Des chercheurs ont pu identifier cinq changements dans une souche du virus de la grippe aviaire qui peuvent le rendre transmissible entre furets par des gouttelettes respiratoires. Ce résultat souligne le risque qu'un virus de ce type puisse apparaître naturellement et provoquer une pandémie chez l'homme.

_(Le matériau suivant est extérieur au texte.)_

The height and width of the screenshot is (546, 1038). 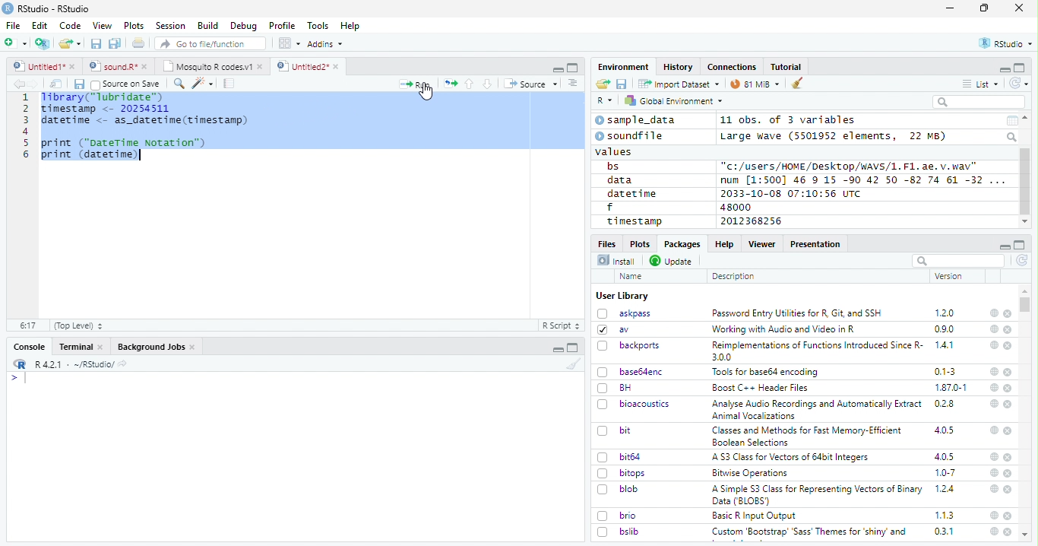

Ce travail devrait aussi aider les efforts faits pour mettre en place une biosurveillance globale de la grippe ainsi que des médicaments et des vaccins destinés à nous en protéger. La décision de publier ce travail dans son intégralité est en accord avec les recommandations du National Science Advisory Board for Biosecurity et de l'Organisation mondiale de la santé. Toutes les expériences ont été conduites dans de strictes conditions de biosécurité (BSL3+) qui ont été contrôlées par le Centre médical Erasmus des Pays-Bas, les National Institutes of Health et les Centers for Disease Prevention and Control américain.
Virus de la grippe.
Le nom H5N1 fait référence à deux sous-types d'antigènes présents à la surface du virus:
- l'hémagglutinine (HA) de type 5
- la neuraminidase (NA) de type 1
Illustration: M. Eickmann
Pour déterminer ce qui pourrait conférer la capacité à un virus de la grippe A/H1N1 d'être transmis par voie aérienne via des gouttelettes respiratoires ou "aérosols", Sander Herfst, Ron Fouchier et ses collègues ont commencé par modifier génétiquement le virus. Ils ont changé trois acides aminés qui pouvaient augmenter l'affinité du virus pour les mammifères. Ils ont infecté des furets, des animaux qui présentent des symptômes similaires à la grippe chez l'homme, en appliquant directement le virus dans la cavité nasale des animaux. Puis les chercheurs ont fait des prélèvements du virus dans le nez des furets infectés et s'en sont servi pour l'instiller à d'autres furets, faisant ainsi plusieurs "passages" pour voir comment il évoluait.
Au fur et à mesure de l'expérience, les chercheurs prenaient des échantillons de tissu des animaux et séquençaient les virus qui s'y trouvaient. Ils ont ainsi pu isoler des mutations qui étaient présentes au début de ce processus. De plus, d'autres mutations sont apparues en cours de ces passages qui semblaient conférer un avantage aux virus pour se répliquer dans le nez et la gorge et pour potentiellement se transmettre par voie aérienne.
Puis les chercheurs ont testé si les virus mutants "sélectionnés" pouvaient se propager par l'air à des furets sains. Ils ont placé côte à côte des paires de cages contenant les animaux infectés ou pas mais sans qu'ils puissent entrer en contact. La plupart des furets sains se sont retrouvés infectés par le virus. Les animaux ont ensuite guéri et les virus mutants se sont avérés mortels uniquement lorsqu'ils étaient introduits directement dans la gorge des animaux à de très fortes doses.
Les chercheurs ont fait la séquence des virus infectieux par voie aérienne et trouvé cinq mutations responsables de ce mode de transmission: les trois faites initialement et deux sélectionnées au cours du passage. Quatre de ces modifications portaient sur l'hémagglutinine, une protéine de la surface virale qui l'aide à entrer dans les cellules. La cinquième était dans la polymérase 2, une protéine qui aide le virus à répliquer son génome. Ces mutations ont toutes été retrouvées individuellement ou partiellement associées dans les virus naturels. On a longtemps pensé que pour déclencher une pandémie, les virus de la grippe devaient d'abord mélanger leurs génomes dans un hôte animal. Dans les expériences de Herfst toutefois, un tel "réassortiment" n'a pas été nécessaire pour que le virus change ses caractéristiques de propagation.
L'étude précise que les médicaments et vaccins actuels sont efficaces contre le virus 1/H1N1 chez le furet et que cela peut aussi être le cas chez l'homme même si cela reste à vérifier. Dans les expériences in vitro, les souches modifiées du virus répondaient à l'antiviral oseltamivir et aux anticorps issus de furets ayant reçu des vaccins candidats contre le H1N1.